Court Opinion

ID: 9546787
Source: CourtListenerOpinion
Date Created: 2023-08-07 17:35:17.09087+00
Date Added: 2024-06-11T15:16:51.129686
License: Public Domain

Durham, J.
(concurring in part, dissenting in part) — The majority holds, inter alia, that a trial court has jurisdiction to release evidence upon which a criminal case is based while an appellate court is reviewing an unrelated question of law, without first obtaining the permission of that appellate court. I must dissent from this position.
RAP 7.2 controls the extent of a trial court's jurisdiction in a case pending review in an appellate court. Under that rule, the trial court has authority to adjudicate postjudgment motions authorized by the criminal rules or statutes, but *[i]f the trial court determination will change a decision then being reviewed by the appellate court, the permission of the appellate court must be obtained prior to the entry of the trial court decision." RAP 7.2(e).
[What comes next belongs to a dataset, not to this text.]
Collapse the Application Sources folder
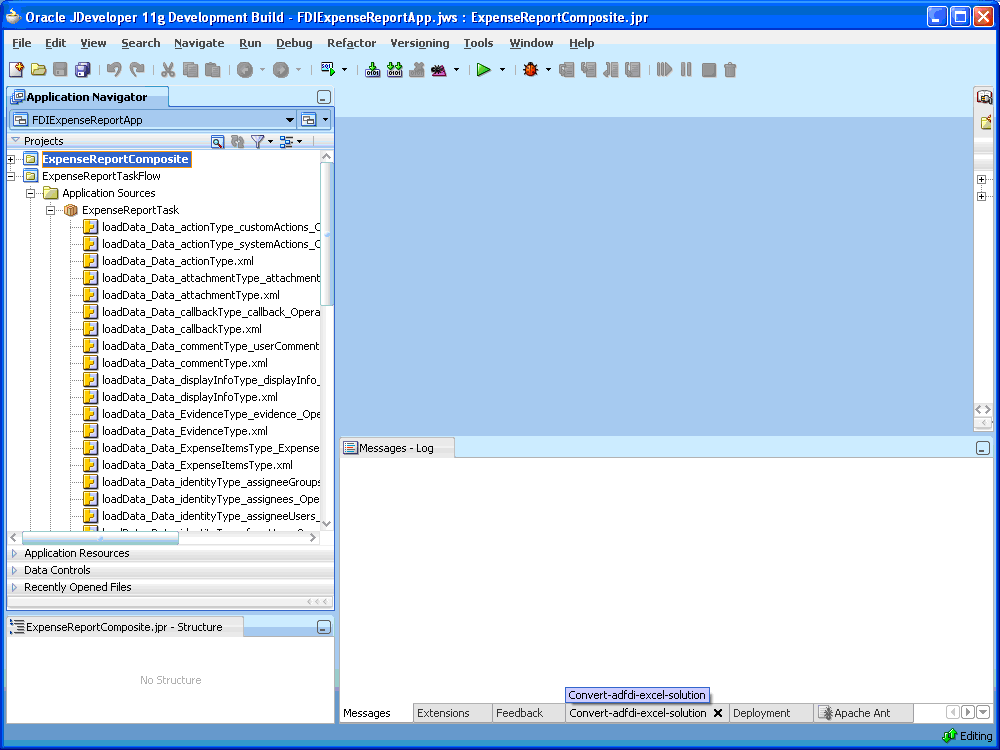Viewport: 1000px width, 750px height. 30,193
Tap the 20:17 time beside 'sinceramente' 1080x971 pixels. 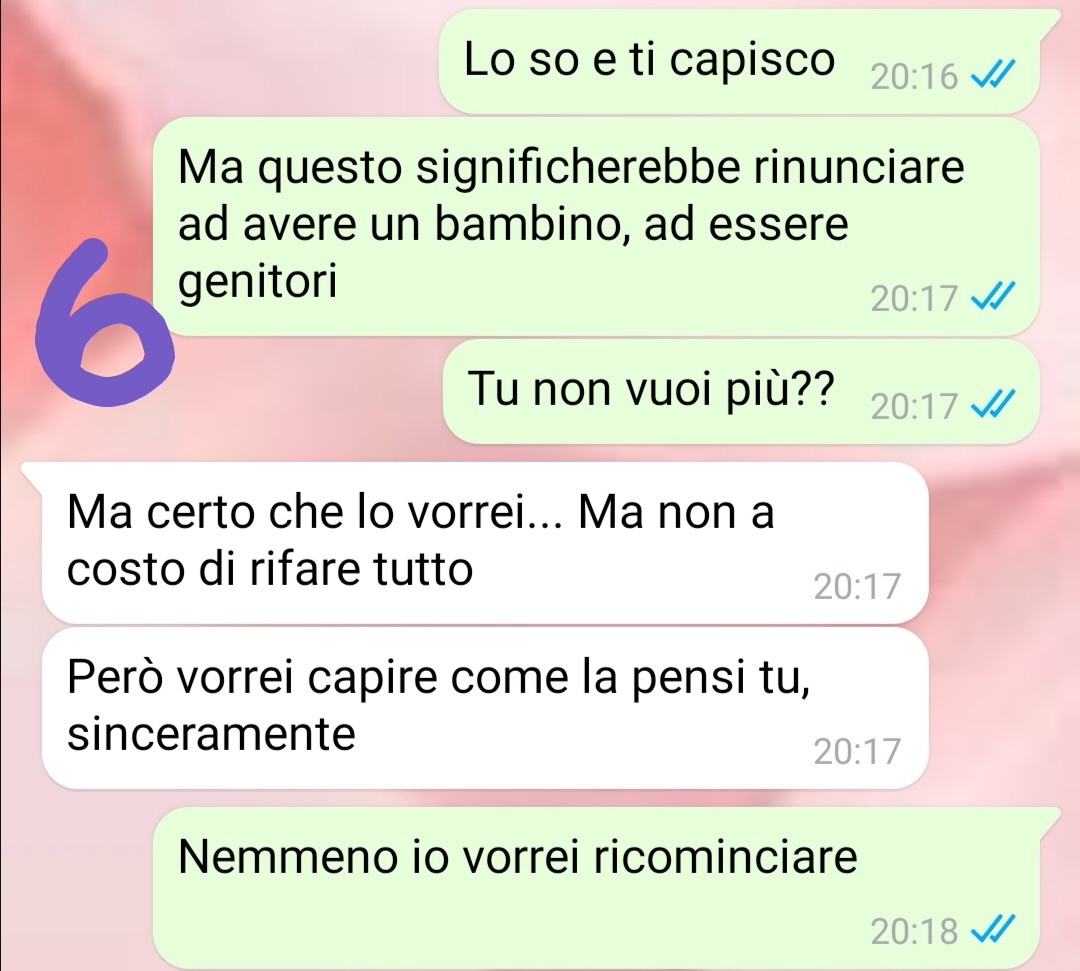(x=857, y=751)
The majority *782concludes that the Superior Court's decision to return the allegedly pornographic materials seized by the State did not change a decision under review in this court, and that consequently the trial court had authority to return the property.
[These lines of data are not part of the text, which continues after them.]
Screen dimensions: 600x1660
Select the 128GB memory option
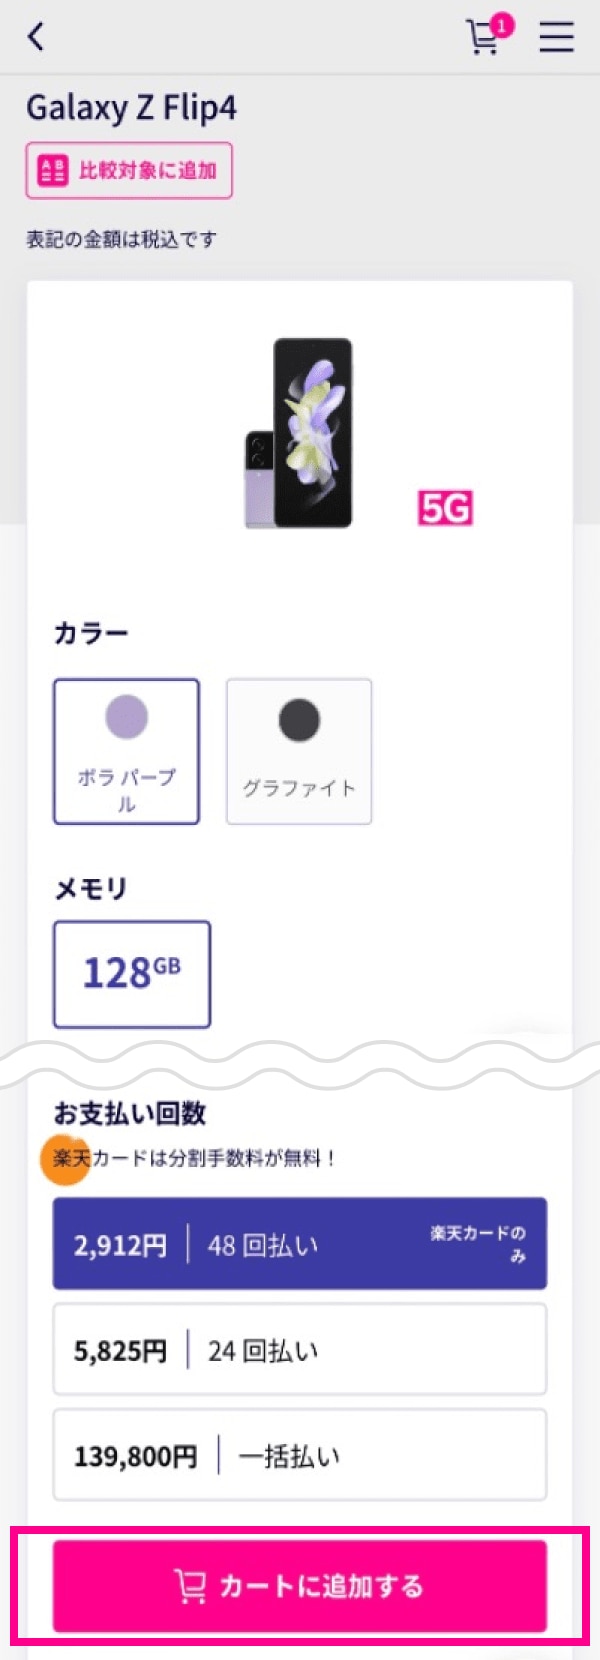click(132, 974)
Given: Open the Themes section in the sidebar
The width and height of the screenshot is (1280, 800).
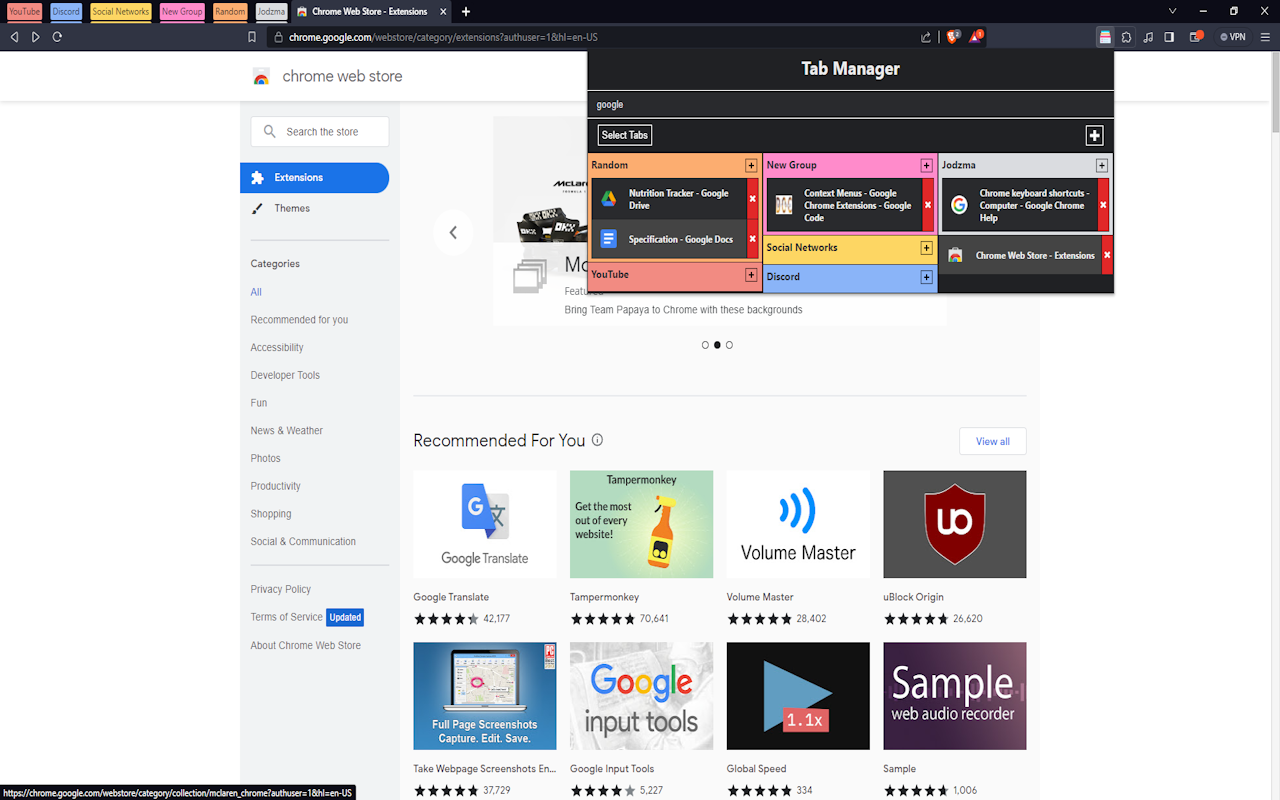Looking at the screenshot, I should pyautogui.click(x=292, y=208).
A brief review of the procedural history of this case is warranted. J-R Distributors was charged with 93 counts of promoting, or attempting to promote, pornography in violation of RCW 9.68.140. On February 4, 1987, the Superior Court held that this statute was unconstitutionally vague and dismissed all 93 counts. We accepted review and reversed the trial court ruling on June 23, 1988. However, in the interim, J-R brought a motion in the Seattle District Court to return the allegedly pornographic materials that had been seized by the State. The motion was denied, and J-R appealed to the King County Superior Court. Without seeking prior permission from this court, the Superior Court determined that the seizure was illegal and entered an order returning this property. The State obtained a stay of the order and appealed to this court.
The majority focuses on the fact that although the seized material was relevant to 83 of the 93 counts, the other 10 counts were " unaffected" by the motion to return property. Because 10 counts were not dependent on the seized evidence,4 the majority concludes that the motion to return property did not change the decision being reviewed in this court. Therefore, under RAP 7.2(e) the trial court did not need appellate permission before returning the property. Majority, at 771. The majority also hypothesizes that "[i]f the State's entire case had been based- on evidence seized from J-R's store and warehouse", then the Superior Court's order would have changed the decision under review in this *783court because the order would have "effectively precluded the State from bringing its case." Majority, at 771.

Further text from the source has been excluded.